You’ve probably seen a growler — a half-gallon jug, usually made of glass, with a closable top — but its smaller, aluminum cousin, known as a crowler, has become an increasingly popular option at local breweries, bars and liquor stores. For imbibers looking for an easy way to transport fresh beer, the crowler is one of the most convenient vessels around.
“I see a lot of people coming in to get them,” Blodger said. “People really like everything about the package of a crowler.”
Obtaining a crowler is simple. Once a consumer chooses a beer, oxygen is removed from the 32-ounce crowler — half the size of a regular growler — via compressed carbon dioxide, and the container is then filled with beer. The tallboy can, about three times the size of a normal can, is then placed inside the crowler machine, which fastens a lid on top.
It’s a fast process that garners attention. At the White Marsh brewpub Red Brick Station, the crowler machine is behind the bar, and seeing it in use is usually enough to pique a customer’s interest, said brewer Mike McDonald.

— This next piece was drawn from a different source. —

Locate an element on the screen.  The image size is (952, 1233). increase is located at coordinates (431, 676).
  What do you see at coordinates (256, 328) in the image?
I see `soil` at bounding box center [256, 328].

“Almost every time, a newcomer to [crowlers] sees it and goes, ‘Oh, I’ve got to have one of those,’?” McDonald said. “It’s cool for them to see the operation.”
When it comes to beer, freshness matters. So the appeal of a crowler over a growler is simple: Thirty-two ounces is a lot more manageable than 64, said McDonald. (Even though a growler has a cap, most brewers recommend drinking the entirety of its contents right after opening for optimal taste.)
“It’s not really a big challenge to open up 32 ounces and finish that in one sitting, whereas the growler at 64 ounces … most people do not finish a half-gallon of beer,” McDonald said.
The rise of the crowler makes sense, according to Blodger and McDonald, because beer drinkers are gravitating toward cans over bottles in general. Glass bottles allow light to hit the beer, which affects the taste and overall quality of the brew.
“If [a crowler] is filled and seamed properly, there’s less oxygen in that can compared to the empty space of the neck of a bottle,’ McDonald said. “It’s just a better medium for beer to be packaged in.”
While growlers are more eco-friendly — patrons clean them and have them refilled — crowlers are used only once before disposal. That’s a selling point to some, said Brenton Garis, a manager at the Wine Source in Hampden.
“A lot of people come in not thinking they’re going to get something on draft, and then they see something they want, but they have a whole shelf of growlers at home, and they don’t want to buy another growler,” Garis said.
In a week, Red Brick Station sells a dozen to 15 growlers, and approximately 50 crowlers, said McDonald. They only sell the brewpub’s beer in growlers and crowlers, typically $8 for their five full-time beers, and $11 for specialty brews. On Thursdays, Red Brick Station sells them even cheaper ($5 for regular brews and $8 for specialties) for its weekly “Crowler Night.”
Growlers are “still a big thing” at the Wine Source, especially with residents in the neighborhood, but crowler sales have significantly cut into growler sales, Garis said.
“We probably blow through about 100 a week, so it’s pretty popular,” Garis said of crowlers, which range at the Wine Source from $5.99 to $12.99 based on the brew.
Other local breweries like Heavy Seas Beer, Peabody Heights Brewery and Key Bewing Co. (where McDonald is a partner) plan to add crowler machines to their taprooms soon. Blodger, Garis and McDonald predicted the crowler trend will grow more popular over time.
At small-batch breweries like Union, crowlers (which cost $6-$8) especially make a lot of sense, said Blodger. It’s an easy way for customers to take home limited-run brews, whether it’s collaborations or experimental beers, from the brewery.
“It’s a great way to come and get beers, especially for us since we do a lot of draft-only stuff,” he said. “It’s a cool way to be able to get that beer home and share with friends or family.”